EU plans to remove some trade barriers to Ukraine grain exports could intensify competition for UK growers, even though this might be marginal, say analysts.
Under the proposals unveiled this week, Ukraine – one of the world’s biggest grain producers – will be allowed to export an addition 1.1m tonnes of feed grain into the EU without having to pay expensive trade tariffs, according to Agra-Europe Presse.
This is in addition to the tariff-free quotas covering 1.6m tonnes of grain Ukraine was granted under the EU-Ukraine Association Agreement, which took effect on 1 January this year and which have already increased Ukrainian exports to the EU by 5%.
Including the changes made since the beginning of the year, the plans would allow 1.05m tonnes of feed wheat, 1.05m tonnes of maize and 600,000t of barley to enter the EU without incurring trade tariff charges.
Extra grain would weigh on oversupplied market
Benjamin Bodart, partner at grain trading advisor CRM, said in an already overly supplied market, the EU-Ukraine trade deal would weigh on feed prices.

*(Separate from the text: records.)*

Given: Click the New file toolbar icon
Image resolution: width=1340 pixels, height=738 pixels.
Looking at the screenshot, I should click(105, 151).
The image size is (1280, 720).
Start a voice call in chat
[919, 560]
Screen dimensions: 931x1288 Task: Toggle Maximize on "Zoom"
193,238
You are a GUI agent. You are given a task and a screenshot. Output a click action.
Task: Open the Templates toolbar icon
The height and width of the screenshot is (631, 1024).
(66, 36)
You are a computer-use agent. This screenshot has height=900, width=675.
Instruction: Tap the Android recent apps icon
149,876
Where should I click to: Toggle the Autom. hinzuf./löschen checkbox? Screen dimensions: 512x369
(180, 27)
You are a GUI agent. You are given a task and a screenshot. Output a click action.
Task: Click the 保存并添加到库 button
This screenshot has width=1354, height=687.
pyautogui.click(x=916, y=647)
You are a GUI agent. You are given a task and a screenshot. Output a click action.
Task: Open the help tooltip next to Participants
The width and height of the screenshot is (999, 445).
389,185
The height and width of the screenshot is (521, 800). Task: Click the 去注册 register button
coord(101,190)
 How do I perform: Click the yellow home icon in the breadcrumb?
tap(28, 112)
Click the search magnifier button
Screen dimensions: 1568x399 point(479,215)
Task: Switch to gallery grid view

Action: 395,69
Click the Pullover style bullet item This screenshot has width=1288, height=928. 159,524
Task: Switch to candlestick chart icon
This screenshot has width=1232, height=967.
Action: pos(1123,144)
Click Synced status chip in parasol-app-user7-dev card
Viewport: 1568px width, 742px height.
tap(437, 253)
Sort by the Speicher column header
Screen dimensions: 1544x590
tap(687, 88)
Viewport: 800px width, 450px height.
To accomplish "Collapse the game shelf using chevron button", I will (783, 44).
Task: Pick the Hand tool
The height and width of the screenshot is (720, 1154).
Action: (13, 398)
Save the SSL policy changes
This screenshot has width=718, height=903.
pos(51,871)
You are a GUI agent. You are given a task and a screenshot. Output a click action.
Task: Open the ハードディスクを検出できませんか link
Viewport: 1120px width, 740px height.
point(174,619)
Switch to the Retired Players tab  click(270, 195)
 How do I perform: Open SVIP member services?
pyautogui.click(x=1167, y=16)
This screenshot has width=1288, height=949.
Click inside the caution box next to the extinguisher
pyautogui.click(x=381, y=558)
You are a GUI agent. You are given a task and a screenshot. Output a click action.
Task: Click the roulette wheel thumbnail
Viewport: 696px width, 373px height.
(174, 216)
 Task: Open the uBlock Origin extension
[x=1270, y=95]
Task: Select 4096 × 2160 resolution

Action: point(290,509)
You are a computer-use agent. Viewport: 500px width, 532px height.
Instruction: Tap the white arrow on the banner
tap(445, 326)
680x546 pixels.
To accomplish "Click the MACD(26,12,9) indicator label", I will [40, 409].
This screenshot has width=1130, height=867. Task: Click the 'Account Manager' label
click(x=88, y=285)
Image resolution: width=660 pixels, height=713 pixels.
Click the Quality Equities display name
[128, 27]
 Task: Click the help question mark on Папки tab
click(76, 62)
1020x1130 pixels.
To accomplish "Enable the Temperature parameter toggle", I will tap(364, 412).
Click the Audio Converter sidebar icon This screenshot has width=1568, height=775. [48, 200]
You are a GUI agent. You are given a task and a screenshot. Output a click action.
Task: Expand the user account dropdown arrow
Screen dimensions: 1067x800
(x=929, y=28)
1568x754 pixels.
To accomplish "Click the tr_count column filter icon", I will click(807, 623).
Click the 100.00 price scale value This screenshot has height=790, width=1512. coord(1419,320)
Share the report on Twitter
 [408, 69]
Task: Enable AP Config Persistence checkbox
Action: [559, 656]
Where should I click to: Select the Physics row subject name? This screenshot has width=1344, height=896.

“This is likely to have a negative impact on EU prices and could erode part of the supportive environment coming from the sterling weakness,” said Mr Bodart.
“However, we also have to bear in mind that the variability of the weather in the Black Sea, generally colder winters than western Europe which can lead to winterkill and frosts, provide a higher probability of crop failures and hence the new trade agreement would have a limited impact.”
Marginal impacts, but still an impact
Jack Watts, lead analyst at AHDB Cereals and Oilseeds, agreed further tariff-free access for Ukraine into the EU would likely lead to increased competition, primarily in the feed grain markets.
“We have seen significant volumes of Ukrainian maize coming into the UK on recent years, competing with domestically produced grain for feed, ethanol and distilling demand,” said Mr Watts.
“The EU commission forecasts the EU will import 14m tonnes of maize from third countries in 2016-17. Arguably, Ukrainian tariff-rate-quota is small in comparison.
“However, the marginal impacts of more Ukrainian maize imports will [mean] more competition in the EU feed grain market.”
In the year to June 2016, HMRC data shows that the UK imported 265,000t of Ukrainian maize.
Total maize imports into the UK were 1.8m tonnes.
France is the main origin of UK maize imports with nearly 700,000t coming in the year to June 2016
If approved by the European Parliament and Council, the trade measures would apply for three years.
The provision of some tariff free access for Ukraine is part of the EU/Ukraine Association agreement – partly to show some solidarity following the Russian annexation of Crimea.